— START OF Given records —

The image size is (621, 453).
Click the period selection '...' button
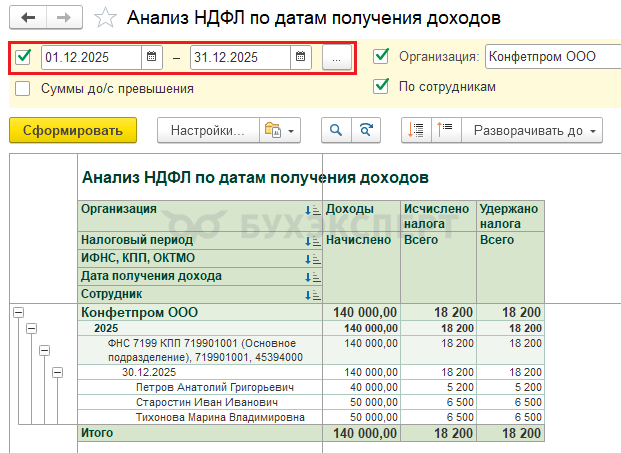336,58
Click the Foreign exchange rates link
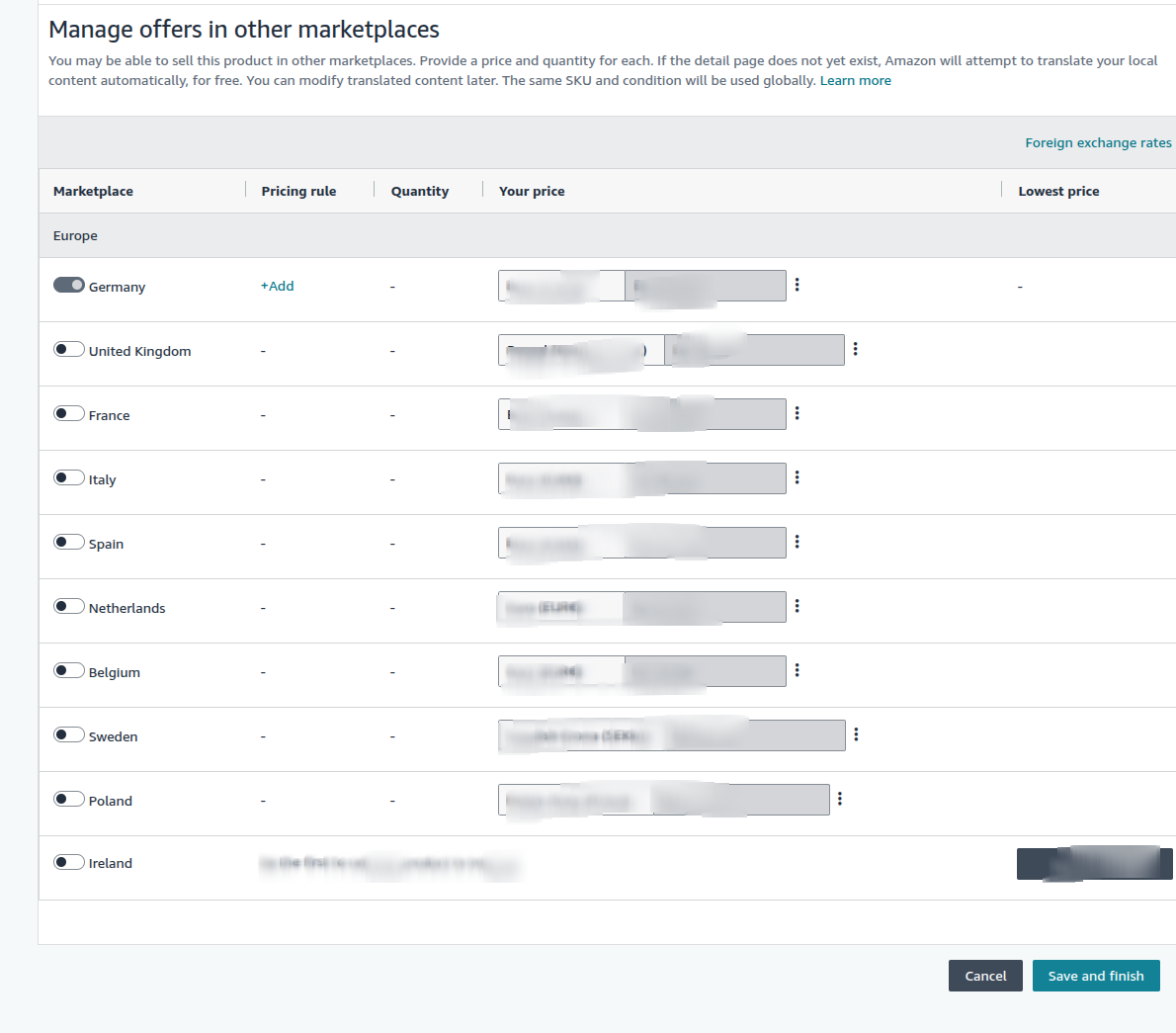The height and width of the screenshot is (1033, 1176). 1098,142
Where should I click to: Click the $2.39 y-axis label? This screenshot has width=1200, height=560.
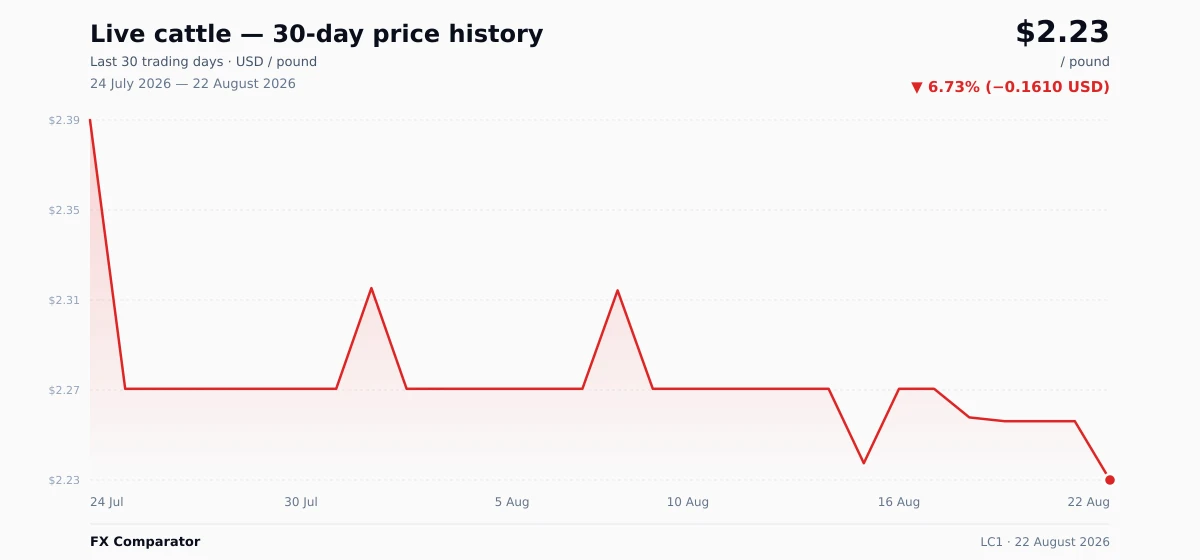coord(64,120)
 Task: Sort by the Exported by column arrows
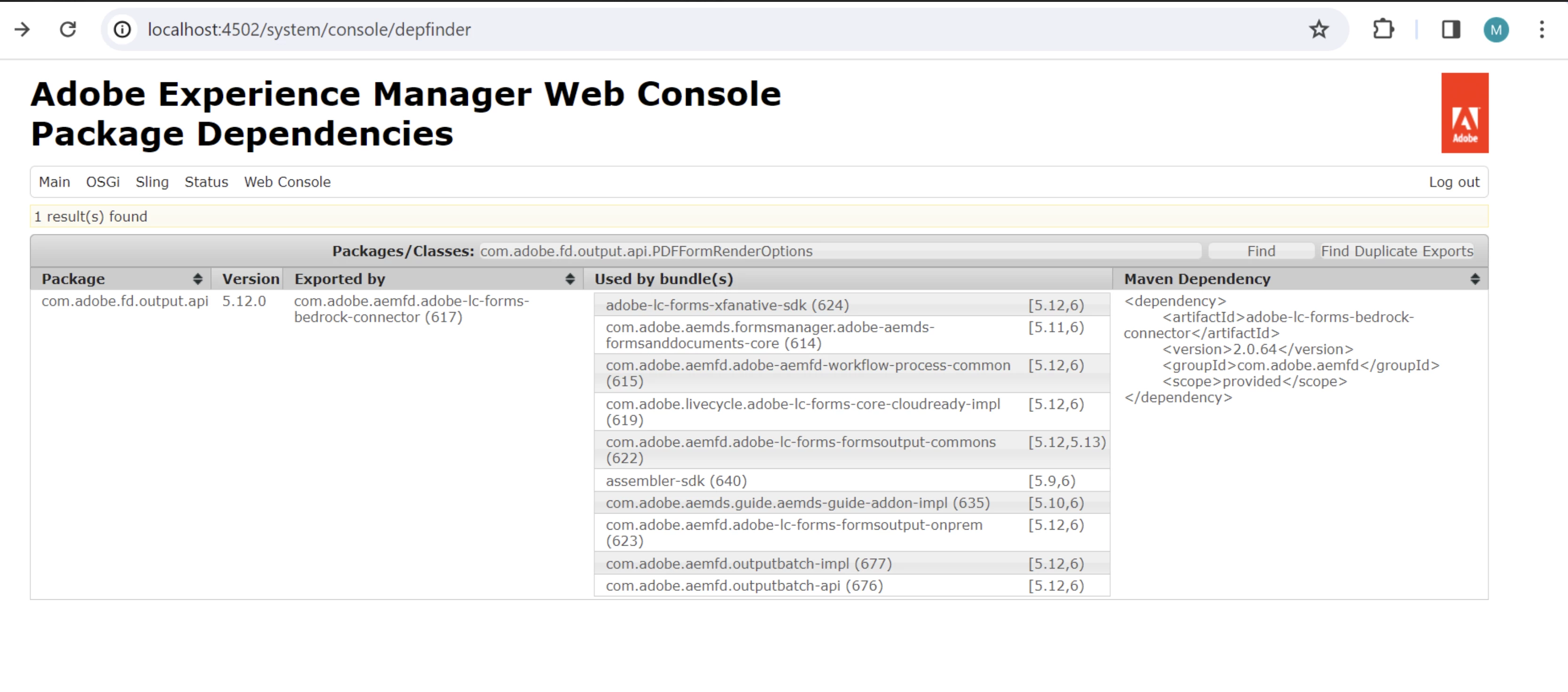570,279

— END OF Given records —

• Set problem: Rewrite every item with "button" changed to "control" and nothing else altered. Leave out the pictures.

• Completed exercise:
The image size is (621, 453).
Click the period selection '...' control
336,58
Click the Foreign exchange rates link
The height and width of the screenshot is (1033, 1176). 1098,142
Where should I click to: Click the $2.39 y-axis label? This screenshot has width=1200, height=560.
coord(64,120)
 Task: Sort by the Exported by column arrows
570,279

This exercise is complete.